LDL (Low Density Lipoprotein) cholesterol is a type of lipoprotein that carries most of the cholesterol in the blood. Cholesterol is a fat-like substance that is naturally produced by the body. Our body needs it to build cell walls, make hormones, vitamin D, and create bile salts to digest other fats. About 80 percent of the body’s cholesterol is produced by the liver, and the rest 20 percent comes from the foods we eat. Foods that contain cholesterol include meat, fish, eggs, poultry, and dairy products.
Since cholesterol is a fatty substance (lipid), it can not dissolve in the blood (water) and must be carried by protein to reach all parts of the body. The combination of cholesterol and protein is called lipoprotein.
If too much cholesterol circulates in the blood, it can slowly build up in the walls of arteries that connect the heart and brain. Along with other substances, it can form plaque that can narrow the arteries and make them less flexible. This condition is known as atherosclerosis. If a clot forms and blocks a narrowed artery, then heart attack or stroke can result. That’s why LDL cholesterol is called “bad” cholesterol.

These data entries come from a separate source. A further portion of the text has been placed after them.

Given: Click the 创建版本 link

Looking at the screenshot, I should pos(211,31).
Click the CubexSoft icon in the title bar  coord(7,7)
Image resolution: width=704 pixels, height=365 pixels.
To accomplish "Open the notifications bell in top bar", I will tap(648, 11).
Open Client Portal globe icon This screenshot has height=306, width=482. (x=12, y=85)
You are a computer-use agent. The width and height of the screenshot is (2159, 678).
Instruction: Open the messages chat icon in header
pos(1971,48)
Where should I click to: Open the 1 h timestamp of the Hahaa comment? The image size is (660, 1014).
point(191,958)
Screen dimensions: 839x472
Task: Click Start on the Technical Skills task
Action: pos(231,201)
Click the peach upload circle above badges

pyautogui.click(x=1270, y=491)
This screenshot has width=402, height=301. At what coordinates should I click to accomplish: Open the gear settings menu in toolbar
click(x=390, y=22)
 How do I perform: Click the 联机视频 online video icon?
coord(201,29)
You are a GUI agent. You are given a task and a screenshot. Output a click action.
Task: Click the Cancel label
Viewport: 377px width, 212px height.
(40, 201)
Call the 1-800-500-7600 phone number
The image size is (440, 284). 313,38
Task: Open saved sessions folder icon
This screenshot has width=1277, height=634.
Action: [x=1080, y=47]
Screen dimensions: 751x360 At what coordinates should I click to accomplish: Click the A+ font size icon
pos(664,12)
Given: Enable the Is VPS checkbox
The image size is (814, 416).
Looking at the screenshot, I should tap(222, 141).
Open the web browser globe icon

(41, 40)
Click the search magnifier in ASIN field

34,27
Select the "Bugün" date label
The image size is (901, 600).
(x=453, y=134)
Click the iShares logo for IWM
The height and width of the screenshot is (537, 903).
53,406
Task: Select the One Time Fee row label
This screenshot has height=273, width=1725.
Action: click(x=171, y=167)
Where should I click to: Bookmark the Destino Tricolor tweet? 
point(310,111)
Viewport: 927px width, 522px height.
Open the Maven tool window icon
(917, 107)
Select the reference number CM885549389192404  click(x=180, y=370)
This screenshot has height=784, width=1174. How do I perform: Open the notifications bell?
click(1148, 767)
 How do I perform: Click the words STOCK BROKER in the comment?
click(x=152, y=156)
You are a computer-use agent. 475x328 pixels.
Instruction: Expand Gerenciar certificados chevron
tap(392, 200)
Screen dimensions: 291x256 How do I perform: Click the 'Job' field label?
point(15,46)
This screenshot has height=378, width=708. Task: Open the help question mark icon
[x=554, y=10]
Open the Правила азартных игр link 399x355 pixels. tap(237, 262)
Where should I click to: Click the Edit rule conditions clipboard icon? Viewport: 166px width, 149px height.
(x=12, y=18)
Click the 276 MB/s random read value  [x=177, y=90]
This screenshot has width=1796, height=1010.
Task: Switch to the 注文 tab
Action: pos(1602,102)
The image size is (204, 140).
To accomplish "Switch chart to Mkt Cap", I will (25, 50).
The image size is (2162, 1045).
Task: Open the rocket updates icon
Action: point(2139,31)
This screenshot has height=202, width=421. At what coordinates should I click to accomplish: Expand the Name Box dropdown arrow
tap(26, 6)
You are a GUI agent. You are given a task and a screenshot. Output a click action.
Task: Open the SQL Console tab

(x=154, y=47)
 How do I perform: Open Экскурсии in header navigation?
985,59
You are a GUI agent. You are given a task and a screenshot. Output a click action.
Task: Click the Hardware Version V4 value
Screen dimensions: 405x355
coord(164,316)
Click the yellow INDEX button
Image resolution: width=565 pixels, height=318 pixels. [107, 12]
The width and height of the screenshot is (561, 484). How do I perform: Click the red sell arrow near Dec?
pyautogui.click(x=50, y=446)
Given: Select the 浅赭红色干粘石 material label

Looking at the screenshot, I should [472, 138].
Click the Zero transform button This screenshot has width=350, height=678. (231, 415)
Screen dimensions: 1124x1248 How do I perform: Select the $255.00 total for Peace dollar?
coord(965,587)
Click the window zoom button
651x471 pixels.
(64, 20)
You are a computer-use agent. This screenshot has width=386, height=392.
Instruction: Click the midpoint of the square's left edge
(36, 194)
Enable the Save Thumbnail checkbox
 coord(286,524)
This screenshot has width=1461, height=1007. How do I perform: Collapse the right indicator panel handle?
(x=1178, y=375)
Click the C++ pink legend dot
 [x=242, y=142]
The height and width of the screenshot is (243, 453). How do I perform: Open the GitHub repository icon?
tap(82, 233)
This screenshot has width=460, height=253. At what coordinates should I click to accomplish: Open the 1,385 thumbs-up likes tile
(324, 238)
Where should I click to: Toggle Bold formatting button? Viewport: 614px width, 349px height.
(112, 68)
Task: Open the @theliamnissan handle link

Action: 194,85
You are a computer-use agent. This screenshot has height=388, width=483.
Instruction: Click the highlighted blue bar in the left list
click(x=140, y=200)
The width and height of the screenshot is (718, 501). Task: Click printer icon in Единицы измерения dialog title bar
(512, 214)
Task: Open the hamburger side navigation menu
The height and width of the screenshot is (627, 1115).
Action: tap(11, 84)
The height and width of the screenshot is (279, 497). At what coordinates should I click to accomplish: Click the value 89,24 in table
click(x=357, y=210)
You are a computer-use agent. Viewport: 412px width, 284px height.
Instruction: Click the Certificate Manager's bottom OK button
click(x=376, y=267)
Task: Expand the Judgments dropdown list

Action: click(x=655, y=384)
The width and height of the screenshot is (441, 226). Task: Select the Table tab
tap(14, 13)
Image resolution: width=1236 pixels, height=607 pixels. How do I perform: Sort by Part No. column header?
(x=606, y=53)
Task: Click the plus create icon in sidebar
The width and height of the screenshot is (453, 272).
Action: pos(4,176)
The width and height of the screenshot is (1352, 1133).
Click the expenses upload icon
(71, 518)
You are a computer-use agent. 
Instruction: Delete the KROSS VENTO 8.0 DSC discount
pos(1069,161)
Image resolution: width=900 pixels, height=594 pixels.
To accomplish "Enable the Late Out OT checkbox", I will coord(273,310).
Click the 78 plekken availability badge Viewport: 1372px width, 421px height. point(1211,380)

The only way to know whether you have high blood cholesterol or not is to have it measured. Normally, LDL cholesterol is measured in milligrams per deciliter of blood (mg/dL). An optimal LDL cholesterol levels are less than 100 mg/dL. Levels between 100 and 129 are considered “near optimal”, and levels between 130 and 159 are considered “borderline”.
If your LDL levels are above 160 mg/dL, then it is considered high and it should be treated immediately by lowering the LDL cholesterol levels. Regular exercises, losing excess weight, and maintain a healthy diet are the best ways to lower LDL cholesterol.